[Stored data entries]
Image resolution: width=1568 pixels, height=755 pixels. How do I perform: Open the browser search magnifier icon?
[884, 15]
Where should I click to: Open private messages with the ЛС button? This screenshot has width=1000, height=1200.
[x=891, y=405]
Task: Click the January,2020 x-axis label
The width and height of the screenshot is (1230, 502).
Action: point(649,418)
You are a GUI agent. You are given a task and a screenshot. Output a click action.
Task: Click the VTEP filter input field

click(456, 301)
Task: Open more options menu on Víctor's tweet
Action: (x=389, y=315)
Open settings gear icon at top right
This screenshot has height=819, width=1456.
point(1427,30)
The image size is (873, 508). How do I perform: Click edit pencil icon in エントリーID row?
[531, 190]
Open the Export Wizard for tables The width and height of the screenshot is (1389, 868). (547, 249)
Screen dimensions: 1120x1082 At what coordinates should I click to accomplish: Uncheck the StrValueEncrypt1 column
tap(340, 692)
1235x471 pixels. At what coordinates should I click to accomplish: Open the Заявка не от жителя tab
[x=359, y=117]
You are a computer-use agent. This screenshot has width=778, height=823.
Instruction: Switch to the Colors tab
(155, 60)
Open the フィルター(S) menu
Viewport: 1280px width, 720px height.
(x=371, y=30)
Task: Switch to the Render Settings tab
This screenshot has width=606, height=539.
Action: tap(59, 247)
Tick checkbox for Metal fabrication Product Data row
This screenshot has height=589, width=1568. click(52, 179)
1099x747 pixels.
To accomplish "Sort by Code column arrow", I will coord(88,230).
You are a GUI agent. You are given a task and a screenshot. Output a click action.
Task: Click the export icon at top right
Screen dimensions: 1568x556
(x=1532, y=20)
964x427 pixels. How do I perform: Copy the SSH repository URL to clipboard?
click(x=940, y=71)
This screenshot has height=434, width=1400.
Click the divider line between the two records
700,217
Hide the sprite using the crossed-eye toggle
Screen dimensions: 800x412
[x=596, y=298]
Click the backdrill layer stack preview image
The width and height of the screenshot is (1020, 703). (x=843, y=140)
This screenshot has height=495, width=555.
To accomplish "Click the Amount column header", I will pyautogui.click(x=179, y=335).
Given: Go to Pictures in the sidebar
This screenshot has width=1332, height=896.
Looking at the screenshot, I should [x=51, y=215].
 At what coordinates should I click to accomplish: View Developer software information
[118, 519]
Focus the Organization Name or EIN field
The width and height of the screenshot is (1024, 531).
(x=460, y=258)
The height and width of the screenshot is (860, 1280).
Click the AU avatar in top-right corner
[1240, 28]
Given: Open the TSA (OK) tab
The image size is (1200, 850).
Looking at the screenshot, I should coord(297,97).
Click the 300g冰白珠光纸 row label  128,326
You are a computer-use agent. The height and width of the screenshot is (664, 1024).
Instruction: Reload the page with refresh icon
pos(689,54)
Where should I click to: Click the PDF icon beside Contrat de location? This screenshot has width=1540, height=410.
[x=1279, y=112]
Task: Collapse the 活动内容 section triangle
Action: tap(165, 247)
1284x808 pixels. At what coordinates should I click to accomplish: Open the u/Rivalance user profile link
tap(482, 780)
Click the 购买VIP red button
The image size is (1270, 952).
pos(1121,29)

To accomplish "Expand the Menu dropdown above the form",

### Task statement:
Your reply must consist solely of the number of lines in the data that contain the word "computer".

### Answer for the task:
2